--- WHAT NEEDS TO BE DONE ---
Reproduce the data below, swapping "PHARMACY" for "DRUGSTORE" at every occurrence and keeping every other character unchanged.
☆ ☆ ☆
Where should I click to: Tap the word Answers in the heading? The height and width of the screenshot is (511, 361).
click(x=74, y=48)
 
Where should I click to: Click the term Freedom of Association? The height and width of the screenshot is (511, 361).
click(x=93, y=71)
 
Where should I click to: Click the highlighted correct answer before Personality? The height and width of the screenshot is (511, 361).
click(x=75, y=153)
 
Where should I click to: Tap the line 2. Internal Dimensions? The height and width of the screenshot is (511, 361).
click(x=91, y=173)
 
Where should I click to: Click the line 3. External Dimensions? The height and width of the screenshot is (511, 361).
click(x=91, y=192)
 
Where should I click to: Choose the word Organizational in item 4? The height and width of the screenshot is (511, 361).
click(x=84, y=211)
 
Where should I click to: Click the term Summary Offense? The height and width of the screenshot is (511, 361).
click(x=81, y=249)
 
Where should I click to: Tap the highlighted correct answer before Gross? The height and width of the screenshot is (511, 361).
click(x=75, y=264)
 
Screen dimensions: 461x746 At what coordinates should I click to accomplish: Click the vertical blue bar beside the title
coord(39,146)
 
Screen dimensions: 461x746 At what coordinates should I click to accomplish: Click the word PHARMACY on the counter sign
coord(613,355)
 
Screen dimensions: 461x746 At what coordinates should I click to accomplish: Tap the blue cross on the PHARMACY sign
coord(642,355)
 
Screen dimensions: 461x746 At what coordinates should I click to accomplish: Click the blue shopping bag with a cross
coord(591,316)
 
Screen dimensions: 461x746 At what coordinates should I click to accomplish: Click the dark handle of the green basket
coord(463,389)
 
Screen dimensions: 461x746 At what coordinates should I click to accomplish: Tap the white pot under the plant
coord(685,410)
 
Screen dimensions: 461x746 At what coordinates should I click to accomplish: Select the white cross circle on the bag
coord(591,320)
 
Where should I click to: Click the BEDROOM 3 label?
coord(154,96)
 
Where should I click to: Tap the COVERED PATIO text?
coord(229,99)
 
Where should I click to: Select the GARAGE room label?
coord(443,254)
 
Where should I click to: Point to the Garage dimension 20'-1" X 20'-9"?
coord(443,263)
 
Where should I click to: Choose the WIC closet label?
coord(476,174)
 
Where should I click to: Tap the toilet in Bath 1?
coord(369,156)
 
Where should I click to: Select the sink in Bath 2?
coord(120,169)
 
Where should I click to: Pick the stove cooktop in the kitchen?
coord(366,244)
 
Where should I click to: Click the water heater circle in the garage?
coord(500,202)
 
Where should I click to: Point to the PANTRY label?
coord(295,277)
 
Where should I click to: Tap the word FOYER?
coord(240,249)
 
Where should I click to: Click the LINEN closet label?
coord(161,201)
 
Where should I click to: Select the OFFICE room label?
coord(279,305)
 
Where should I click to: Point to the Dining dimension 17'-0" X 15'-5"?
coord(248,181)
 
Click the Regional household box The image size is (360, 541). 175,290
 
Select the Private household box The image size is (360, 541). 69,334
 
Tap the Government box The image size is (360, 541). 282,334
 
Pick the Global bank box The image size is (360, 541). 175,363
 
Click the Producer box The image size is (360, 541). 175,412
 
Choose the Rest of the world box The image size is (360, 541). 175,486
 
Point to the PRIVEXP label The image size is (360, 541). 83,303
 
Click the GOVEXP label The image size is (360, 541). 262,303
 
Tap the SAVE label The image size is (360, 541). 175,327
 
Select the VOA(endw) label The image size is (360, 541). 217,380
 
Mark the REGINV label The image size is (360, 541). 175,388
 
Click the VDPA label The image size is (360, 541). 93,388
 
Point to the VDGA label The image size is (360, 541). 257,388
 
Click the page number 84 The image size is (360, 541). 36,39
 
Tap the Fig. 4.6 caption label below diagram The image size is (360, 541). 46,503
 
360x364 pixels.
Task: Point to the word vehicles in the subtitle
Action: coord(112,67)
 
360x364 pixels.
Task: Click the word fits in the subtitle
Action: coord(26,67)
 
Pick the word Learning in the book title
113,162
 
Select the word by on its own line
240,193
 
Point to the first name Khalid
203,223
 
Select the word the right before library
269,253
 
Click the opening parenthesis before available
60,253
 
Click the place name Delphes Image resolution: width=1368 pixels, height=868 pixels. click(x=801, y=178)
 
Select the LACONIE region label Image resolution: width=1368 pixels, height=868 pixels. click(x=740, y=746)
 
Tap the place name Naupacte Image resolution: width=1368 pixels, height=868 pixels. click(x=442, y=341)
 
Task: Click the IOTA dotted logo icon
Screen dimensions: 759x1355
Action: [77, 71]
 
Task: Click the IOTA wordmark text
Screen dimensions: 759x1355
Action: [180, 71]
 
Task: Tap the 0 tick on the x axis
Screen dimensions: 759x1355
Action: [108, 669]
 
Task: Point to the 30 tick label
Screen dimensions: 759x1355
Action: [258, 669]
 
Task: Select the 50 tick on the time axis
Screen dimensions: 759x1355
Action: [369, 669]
☆ ☆ ☆
--- ANSWER TO THE PROBLEM ---
Where should I click to: Tap the word Answers in the heading? The height and width of the screenshot is (511, 361).
click(x=74, y=48)
 
Where should I click to: Click the term Freedom of Association? The height and width of the screenshot is (511, 361).
click(x=93, y=71)
 
Where should I click to: Click the highlighted correct answer before Personality? The height and width of the screenshot is (511, 361).
click(x=75, y=153)
 
Where should I click to: Tap the line 2. Internal Dimensions? The height and width of the screenshot is (511, 361).
click(x=91, y=173)
 
Where should I click to: Click the line 3. External Dimensions? The height and width of the screenshot is (511, 361).
click(x=91, y=192)
 
Where should I click to: Choose the word Organizational in item 4? The height and width of the screenshot is (511, 361).
click(x=84, y=211)
 
Where should I click to: Click the term Summary Offense? The height and width of the screenshot is (511, 361).
click(x=81, y=249)
 
Where should I click to: Tap the highlighted correct answer before Gross? The height and width of the screenshot is (511, 361).
click(x=75, y=264)
 
Screen dimensions: 461x746 At what coordinates should I click to accomplish: Click the vertical blue bar beside the title
coord(39,146)
 
Screen dimensions: 461x746 At what coordinates should I click to accomplish: Click the word DRUGSTORE on the counter sign
coord(613,355)
 
Screen dimensions: 461x746 At what coordinates should I click to accomplish: Tap the blue cross on the DRUGSTORE sign
coord(642,355)
 
Screen dimensions: 461x746 At what coordinates should I click to accomplish: Click the blue shopping bag with a cross
coord(591,316)
 
Screen dimensions: 461x746 At what coordinates should I click to accomplish: Click the dark handle of the green basket
coord(463,389)
 
Screen dimensions: 461x746 At what coordinates should I click to accomplish: Tap the white pot under the plant
coord(685,410)
 
Screen dimensions: 461x746 At what coordinates should I click to accomplish: Select the white cross circle on the bag
coord(591,320)
 
Where should I click to: Click the BEDROOM 3 label?
coord(154,96)
 
Where should I click to: Tap the COVERED PATIO text?
coord(229,99)
 
Where should I click to: Select the GARAGE room label?
coord(443,254)
 
Where should I click to: Point to the Garage dimension 20'-1" X 20'-9"?
coord(443,263)
 
Where should I click to: Choose the WIC closet label?
coord(476,174)
 
Where should I click to: Tap the toilet in Bath 1?
coord(369,156)
 
Where should I click to: Select the sink in Bath 2?
coord(120,169)
 
Where should I click to: Pick the stove cooktop in the kitchen?
coord(366,244)
 
Where should I click to: Click the water heater circle in the garage?
coord(500,202)
 
Where should I click to: Point to the PANTRY label?
coord(295,277)
 
Where should I click to: Tap the word FOYER?
coord(240,249)
 
Where should I click to: Click the LINEN closet label?
coord(161,201)
 
Where should I click to: Select the OFFICE room label?
coord(279,305)
 
Where should I click to: Point to the Dining dimension 17'-0" X 15'-5"?
coord(248,181)
 
Click the Regional household box The image size is (360, 541). 175,290
 
Select the Private household box The image size is (360, 541). 69,334
 
Tap the Government box The image size is (360, 541). 282,334
 
Pick the Global bank box The image size is (360, 541). 175,363
 
Click the Producer box The image size is (360, 541). 175,412
 
Choose the Rest of the world box The image size is (360, 541). 175,486
 
Point to the PRIVEXP label The image size is (360, 541). 83,303
 
Click the GOVEXP label The image size is (360, 541). 262,303
 
Tap the SAVE label The image size is (360, 541). 175,327
 
Select the VOA(endw) label The image size is (360, 541). 217,380
 
Mark the REGINV label The image size is (360, 541). 175,388
 
Click the VDPA label The image size is (360, 541). 93,388
 
Point to the VDGA label The image size is (360, 541). 257,388
 
Click the page number 84 The image size is (360, 541). 36,39
 
Tap the Fig. 4.6 caption label below diagram The image size is (360, 541). 46,503
 
360x364 pixels.
Task: Point to the word vehicles in the subtitle
Action: coord(112,67)
 
360x364 pixels.
Task: Click the word fits in the subtitle
Action: coord(26,67)
 
Pick the word Learning in the book title
113,162
 
Select the word by on its own line
240,193
 
Point to the first name Khalid
203,223
 
Select the word the right before library
269,253
 
Click the opening parenthesis before available
60,253
 
Click the place name Delphes Image resolution: width=1368 pixels, height=868 pixels. click(x=801, y=178)
 
Select the LACONIE region label Image resolution: width=1368 pixels, height=868 pixels. click(x=740, y=746)
 
Tap the place name Naupacte Image resolution: width=1368 pixels, height=868 pixels. click(x=442, y=341)
 
Task: Click the IOTA dotted logo icon
Screen dimensions: 759x1355
Action: [77, 71]
 
Task: Click the IOTA wordmark text
Screen dimensions: 759x1355
Action: [180, 71]
 
Task: Tap the 0 tick on the x axis
Screen dimensions: 759x1355
Action: [108, 669]
 
Task: Point to the 30 tick label
Screen dimensions: 759x1355
Action: [258, 669]
 
Task: Select the 50 tick on the time axis
Screen dimensions: 759x1355
Action: [369, 669]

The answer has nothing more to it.